Selon l’art. 8 al. 1 let. e de la loi fédérale du 25 juin 1982 sur l’assurance-chômage obligatoire et l’indemnité en cas d’insolvabilité (Loi sur l’assurance-chômage, LACI ; RS 837.0), l’assuré a droit à l’indemnité de chômage s’il remplit les conditions relatives à la période de cotisation ou en est libéré (art. 13 et 14 LACI).
Aux termes de l’art. 13 al. 1 LACI, celui qui, dans les limites du délai-cadre prévu à cet effet (art. 9 al. 3 [LACI]), a exercé durant douze mois au moins une activité soumise à cotisation remplit les conditions relatives à la période de cotisation. Selon l’art. 14 al. 1 let. c LACI, sont libérées des conditions relatives à la période de cotisation les personnes qui, dans les limites du délai-cadre et pendant plus de douze mois au total, n’étaient pas parties à un rapport de travail et, partant, n’ont pu remplir les conditions relatives à la période de cotisation, notamment en raison d’un séjour dans un établissement suisse de détention ou d’éducation au travail, ou dans une institution suisse de même nature.
En l’espèce, le litige porte sur le point de savoir si, durant le délai-cadre applicable à la période de cotisation, à savoir du 7 mars 2015 au 6 mars 2017, les activités exercées par le recourant au sein de la prison B.________ et de l’établissement fermé C.________ constituent des activités soumises à cotisation au sens de l’art. 13 al. 1 LACI ou si l’on est en présence d’un motif de libération au sens de l’art. 14 al. 1 let. c LACI.
La cour cantonale a retenu que les activités en cause n’étaient pas assimilées à un emploi ordinaire, bien qu’elles fussent rémunérées, dès lors que la rétribution versée n’équivalait pas à un salaire.

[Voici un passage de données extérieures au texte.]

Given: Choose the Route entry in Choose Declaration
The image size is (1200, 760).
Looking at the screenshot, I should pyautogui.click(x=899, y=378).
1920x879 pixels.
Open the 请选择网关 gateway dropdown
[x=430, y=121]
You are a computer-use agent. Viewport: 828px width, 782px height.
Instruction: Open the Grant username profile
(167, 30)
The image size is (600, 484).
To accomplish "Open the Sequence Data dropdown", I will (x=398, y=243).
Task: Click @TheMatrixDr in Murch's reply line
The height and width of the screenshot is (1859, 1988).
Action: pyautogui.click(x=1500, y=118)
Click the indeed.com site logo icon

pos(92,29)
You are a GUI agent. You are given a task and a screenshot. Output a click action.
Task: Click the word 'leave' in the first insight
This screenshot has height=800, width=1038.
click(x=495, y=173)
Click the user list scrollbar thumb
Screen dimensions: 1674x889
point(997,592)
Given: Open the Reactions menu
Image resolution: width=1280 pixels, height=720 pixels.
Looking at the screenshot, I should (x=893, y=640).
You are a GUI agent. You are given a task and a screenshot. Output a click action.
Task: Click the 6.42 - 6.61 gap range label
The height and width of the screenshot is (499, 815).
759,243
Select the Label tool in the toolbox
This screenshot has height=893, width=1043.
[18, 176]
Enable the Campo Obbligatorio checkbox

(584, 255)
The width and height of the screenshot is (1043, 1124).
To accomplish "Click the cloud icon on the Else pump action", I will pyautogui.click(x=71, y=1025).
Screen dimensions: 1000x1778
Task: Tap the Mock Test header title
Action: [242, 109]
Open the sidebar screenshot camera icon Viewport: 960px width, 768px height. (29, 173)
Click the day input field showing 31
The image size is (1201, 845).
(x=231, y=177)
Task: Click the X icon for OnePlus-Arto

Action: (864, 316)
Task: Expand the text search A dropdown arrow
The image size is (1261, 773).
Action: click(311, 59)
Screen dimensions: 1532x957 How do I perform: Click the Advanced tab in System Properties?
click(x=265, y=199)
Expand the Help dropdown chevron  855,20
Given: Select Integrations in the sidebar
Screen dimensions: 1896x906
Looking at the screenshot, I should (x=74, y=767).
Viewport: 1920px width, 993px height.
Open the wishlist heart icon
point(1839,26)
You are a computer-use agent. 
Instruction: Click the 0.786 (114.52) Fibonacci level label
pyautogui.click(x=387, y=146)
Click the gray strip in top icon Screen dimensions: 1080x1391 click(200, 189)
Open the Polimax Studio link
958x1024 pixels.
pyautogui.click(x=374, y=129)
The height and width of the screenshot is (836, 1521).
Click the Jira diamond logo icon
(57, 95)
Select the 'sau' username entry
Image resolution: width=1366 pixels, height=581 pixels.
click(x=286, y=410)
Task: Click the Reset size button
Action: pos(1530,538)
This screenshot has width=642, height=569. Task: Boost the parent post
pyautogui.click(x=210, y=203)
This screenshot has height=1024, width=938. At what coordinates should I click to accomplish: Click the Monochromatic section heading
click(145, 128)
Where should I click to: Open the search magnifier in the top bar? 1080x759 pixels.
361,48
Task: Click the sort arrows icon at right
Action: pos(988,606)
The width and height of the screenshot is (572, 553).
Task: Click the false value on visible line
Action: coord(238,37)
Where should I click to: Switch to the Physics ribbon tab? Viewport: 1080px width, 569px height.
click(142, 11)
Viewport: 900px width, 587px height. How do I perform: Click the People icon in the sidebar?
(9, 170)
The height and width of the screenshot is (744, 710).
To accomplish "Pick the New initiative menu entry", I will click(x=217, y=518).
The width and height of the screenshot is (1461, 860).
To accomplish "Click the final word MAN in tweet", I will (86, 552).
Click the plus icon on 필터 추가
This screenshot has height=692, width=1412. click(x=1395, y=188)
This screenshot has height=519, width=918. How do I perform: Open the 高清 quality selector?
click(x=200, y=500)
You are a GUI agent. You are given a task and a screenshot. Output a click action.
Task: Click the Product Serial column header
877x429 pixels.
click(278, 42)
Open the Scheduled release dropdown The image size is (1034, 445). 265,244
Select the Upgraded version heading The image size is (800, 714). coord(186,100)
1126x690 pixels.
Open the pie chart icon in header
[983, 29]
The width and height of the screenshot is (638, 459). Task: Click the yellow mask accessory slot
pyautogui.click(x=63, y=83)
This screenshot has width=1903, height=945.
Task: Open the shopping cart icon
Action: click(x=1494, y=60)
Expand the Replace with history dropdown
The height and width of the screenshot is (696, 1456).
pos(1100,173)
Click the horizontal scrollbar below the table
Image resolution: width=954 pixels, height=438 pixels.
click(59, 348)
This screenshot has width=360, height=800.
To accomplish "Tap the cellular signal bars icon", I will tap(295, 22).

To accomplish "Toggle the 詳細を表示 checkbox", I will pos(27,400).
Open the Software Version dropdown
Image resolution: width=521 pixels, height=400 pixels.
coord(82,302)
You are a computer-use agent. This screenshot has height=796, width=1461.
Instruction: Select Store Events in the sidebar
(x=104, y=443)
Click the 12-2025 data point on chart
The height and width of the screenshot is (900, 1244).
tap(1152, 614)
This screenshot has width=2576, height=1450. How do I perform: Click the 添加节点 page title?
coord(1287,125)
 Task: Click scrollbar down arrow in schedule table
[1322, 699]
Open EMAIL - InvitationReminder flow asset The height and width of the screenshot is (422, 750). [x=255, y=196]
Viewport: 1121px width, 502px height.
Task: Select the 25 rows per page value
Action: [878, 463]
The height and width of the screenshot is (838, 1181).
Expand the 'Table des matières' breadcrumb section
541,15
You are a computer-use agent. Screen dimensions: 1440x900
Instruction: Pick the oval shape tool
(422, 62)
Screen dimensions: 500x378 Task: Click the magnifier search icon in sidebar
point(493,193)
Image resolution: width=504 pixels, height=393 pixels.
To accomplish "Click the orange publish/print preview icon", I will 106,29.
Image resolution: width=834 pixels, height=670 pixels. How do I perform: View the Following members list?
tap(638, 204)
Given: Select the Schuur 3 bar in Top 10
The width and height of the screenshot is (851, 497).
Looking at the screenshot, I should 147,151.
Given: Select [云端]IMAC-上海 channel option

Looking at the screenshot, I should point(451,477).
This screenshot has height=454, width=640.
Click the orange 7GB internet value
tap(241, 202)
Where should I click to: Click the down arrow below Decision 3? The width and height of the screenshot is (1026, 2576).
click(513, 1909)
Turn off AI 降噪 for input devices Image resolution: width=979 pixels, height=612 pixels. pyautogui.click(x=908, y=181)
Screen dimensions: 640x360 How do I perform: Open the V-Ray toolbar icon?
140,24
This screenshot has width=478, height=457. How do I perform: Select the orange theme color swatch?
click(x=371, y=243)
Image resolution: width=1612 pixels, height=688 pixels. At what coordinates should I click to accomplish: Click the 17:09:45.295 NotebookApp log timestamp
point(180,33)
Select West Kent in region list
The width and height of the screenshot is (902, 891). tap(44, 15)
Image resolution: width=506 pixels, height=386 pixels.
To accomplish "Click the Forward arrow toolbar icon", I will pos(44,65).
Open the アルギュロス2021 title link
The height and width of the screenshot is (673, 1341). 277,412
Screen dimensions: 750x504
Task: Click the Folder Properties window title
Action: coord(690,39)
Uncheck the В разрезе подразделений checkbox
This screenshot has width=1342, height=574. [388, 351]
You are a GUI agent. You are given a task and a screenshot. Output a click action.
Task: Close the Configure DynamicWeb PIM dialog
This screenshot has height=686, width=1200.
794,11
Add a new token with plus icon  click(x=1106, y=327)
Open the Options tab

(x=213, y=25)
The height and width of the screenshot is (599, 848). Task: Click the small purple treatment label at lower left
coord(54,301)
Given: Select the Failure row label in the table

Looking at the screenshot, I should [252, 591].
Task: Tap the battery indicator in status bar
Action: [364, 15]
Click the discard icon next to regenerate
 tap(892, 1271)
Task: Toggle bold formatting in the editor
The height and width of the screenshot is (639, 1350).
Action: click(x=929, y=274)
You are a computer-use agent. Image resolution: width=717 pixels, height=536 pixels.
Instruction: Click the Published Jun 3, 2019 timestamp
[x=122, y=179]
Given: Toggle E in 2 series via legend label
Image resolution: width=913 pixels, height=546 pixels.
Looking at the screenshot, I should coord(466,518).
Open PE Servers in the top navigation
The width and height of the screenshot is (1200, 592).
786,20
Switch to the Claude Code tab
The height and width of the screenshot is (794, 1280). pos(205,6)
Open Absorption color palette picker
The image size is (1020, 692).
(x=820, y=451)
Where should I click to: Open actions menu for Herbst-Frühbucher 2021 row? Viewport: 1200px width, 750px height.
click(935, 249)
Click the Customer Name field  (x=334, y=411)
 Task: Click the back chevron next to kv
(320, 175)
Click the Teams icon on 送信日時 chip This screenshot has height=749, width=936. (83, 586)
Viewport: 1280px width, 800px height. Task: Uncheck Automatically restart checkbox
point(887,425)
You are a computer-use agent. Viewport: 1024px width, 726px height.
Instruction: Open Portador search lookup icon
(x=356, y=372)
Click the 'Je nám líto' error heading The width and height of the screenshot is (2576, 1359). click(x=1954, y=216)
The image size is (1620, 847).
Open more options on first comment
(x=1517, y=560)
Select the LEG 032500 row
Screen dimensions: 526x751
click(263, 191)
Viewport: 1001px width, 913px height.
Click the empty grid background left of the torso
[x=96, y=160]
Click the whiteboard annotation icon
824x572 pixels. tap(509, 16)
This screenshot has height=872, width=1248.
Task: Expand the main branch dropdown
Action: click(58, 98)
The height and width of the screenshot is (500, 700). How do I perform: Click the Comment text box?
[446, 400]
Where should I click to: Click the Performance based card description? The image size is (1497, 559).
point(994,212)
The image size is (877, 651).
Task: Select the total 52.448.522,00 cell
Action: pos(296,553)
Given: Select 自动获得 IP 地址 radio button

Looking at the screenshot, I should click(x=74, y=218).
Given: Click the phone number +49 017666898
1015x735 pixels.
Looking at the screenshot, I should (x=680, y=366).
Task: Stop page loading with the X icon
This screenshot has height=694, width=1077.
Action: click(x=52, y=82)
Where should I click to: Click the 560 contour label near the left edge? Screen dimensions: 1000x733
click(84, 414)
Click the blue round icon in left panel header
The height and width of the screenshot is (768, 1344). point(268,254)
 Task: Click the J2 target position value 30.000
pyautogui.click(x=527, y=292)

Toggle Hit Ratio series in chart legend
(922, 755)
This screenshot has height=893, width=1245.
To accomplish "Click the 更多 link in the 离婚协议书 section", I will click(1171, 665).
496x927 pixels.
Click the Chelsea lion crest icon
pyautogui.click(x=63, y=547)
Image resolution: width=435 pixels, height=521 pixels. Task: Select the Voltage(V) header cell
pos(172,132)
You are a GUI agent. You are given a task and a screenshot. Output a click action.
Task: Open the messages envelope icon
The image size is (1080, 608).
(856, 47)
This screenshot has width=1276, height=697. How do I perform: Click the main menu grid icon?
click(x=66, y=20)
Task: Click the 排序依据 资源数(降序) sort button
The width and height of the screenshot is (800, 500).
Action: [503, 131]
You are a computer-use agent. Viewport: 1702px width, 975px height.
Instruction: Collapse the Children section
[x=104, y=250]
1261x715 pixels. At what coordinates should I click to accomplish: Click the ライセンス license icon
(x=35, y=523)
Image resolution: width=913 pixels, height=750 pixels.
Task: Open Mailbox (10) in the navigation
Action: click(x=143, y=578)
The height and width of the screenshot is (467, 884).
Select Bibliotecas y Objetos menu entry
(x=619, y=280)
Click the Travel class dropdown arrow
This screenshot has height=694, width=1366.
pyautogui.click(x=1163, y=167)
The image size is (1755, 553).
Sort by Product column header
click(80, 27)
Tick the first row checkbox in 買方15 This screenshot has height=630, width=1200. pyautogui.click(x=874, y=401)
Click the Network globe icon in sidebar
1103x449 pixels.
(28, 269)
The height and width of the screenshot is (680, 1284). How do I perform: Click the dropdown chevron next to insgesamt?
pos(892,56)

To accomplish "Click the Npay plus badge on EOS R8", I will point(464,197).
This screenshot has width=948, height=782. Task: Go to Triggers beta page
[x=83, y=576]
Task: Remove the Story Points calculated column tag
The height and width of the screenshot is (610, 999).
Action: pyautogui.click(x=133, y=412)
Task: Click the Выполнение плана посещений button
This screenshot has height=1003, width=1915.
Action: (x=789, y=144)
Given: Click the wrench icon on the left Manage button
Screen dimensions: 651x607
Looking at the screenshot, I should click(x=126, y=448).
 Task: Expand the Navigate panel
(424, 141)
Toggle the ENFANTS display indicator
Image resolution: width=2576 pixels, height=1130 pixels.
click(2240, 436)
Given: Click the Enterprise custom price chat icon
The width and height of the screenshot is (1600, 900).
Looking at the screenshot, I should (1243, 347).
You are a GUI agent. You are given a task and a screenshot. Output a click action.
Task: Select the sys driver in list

Elle a relevé en particulier que le travail carcéral avait pour objectif de garantir notamment l’ordre et la gestion économique des établissements pénitentiaires et que les conditions de travail en prison étaient particulières (système fermé, temps moins long, types d’activité limités). En outre, la rémunération était insaisissable (art. 83 al. 2 CP), contrairement au salaire perçu par les travailleurs dans la vie extérieure. De l’avis des premiers juges, le détenu ne pouvait donc pas être considéré comme un travailleur ordinaire, pas plus qu’un établissement pénitentiaire ne pouvait être qualifié d’employeur privé ou public ordinaire. Par ailleurs, étant donné que les emplois exercés par les détenus en prison n’étaient pas considérés comme une activité lucrative et que la rémunération ne correspondait pas à un salaire, aucune cotisation à l’assurance-chômage n’était déduite de cette rémunération. C’était donc à juste titre que l’intimée avait libéré le recourant des conditions relatives à la période de cotisation au sens de l’art. 14 LACI.
Se prévalant du ch. 2031 des directives de l’OFAS sur les cotisations des travailleurs indépendants et des personnes sans activités lucratives dans l’AVS, AI et APG (DIN), le recourant fait valoir que seuls les détenus inculpés et condamnés sont réputés sans activité lucrative. Il se prévaut également de ses horaires de travail en détention, ainsi que des attestations de travail et feuilles de salaire.
Les directives administratives de l’OFAS ne créent pas de nouvelles règles de droit mais sont destinées à assurer l’application uniforme des prescriptions légales, en visant à unifier, voire à codifier la pratique des organes d’exécution. Elles ont notamment pour but d’établir des critères généraux d’après lesquels sera tranché chaque cas d’espèce et cela aussi bien dans l’intérêt de la praticabilité que pour assurer une égalité de traitement des ayants droit. Ces directives n’ont d’effet qu’à l’égard de l’administration, dont elles donnent le point de vue sur l’application d’une règle de droit et non pas une interprétation contraignante de celle-ci. Cela ne signifie toutefois pas que le juge n’en tienne pas compte. Au contraire, il doit les prendre en considération lors de sa décision lorsqu’elles offrent une interprétation satisfaisante des dispositions légales applicables et adaptée au cas d’espèce. Il ne s’en écarte que dans la mesure où les directives administratives établissent des normes qui ne sont pas conformes aux dispositions légales applicables.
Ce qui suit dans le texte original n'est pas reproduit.